* [Data for review]:
####

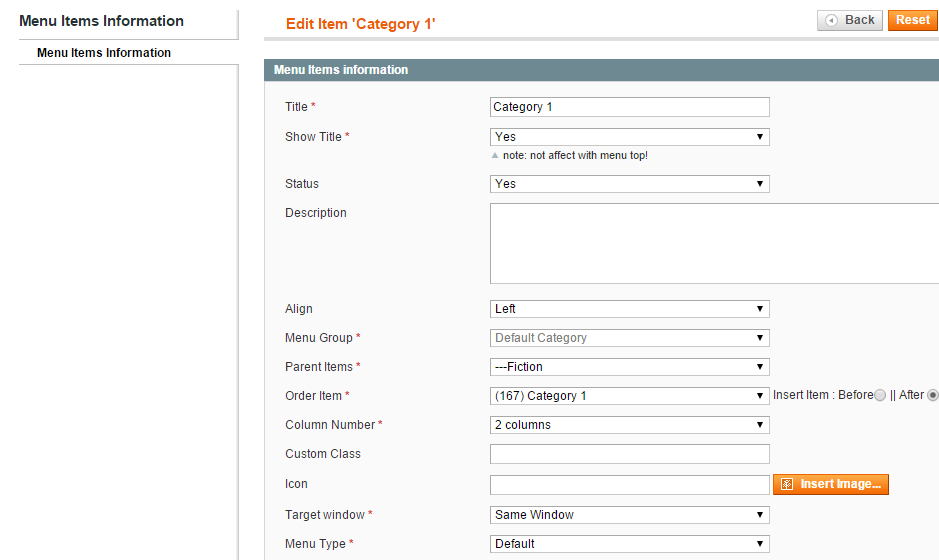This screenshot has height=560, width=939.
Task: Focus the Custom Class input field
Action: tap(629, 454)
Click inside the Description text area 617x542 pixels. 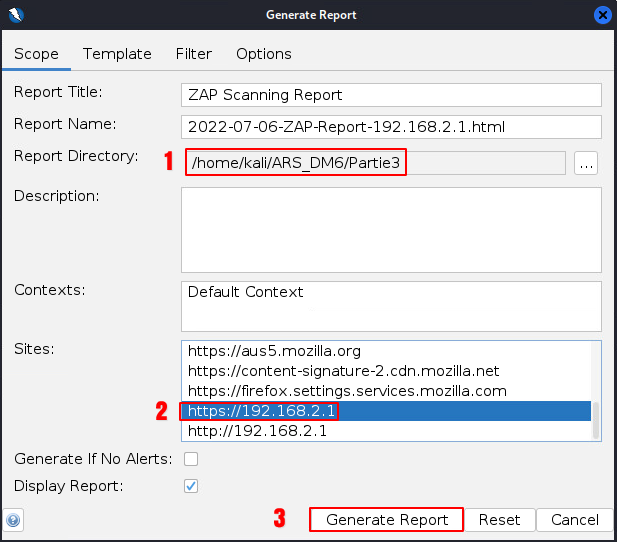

####

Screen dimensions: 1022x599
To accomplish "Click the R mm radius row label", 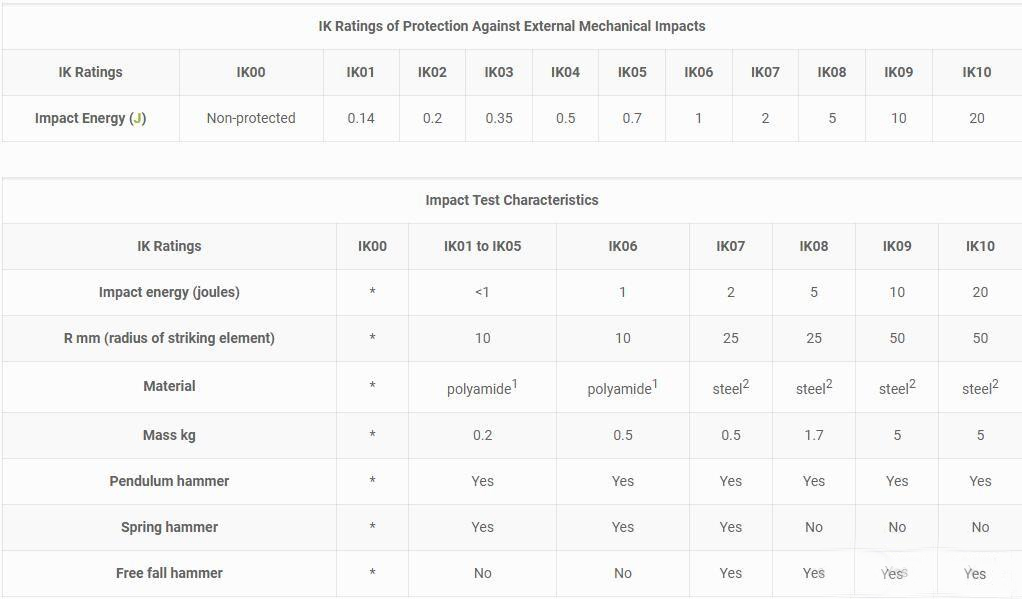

####

* [Assignment]:
Leave out the images and write out the lines above exactly, from the one with "Screen dimensions: 1022x599" up to and including the one with "R mm radius".

* [Answer to the problem]:
Screen dimensions: 1022x599
To accomplish "Click the R mm radius row label", 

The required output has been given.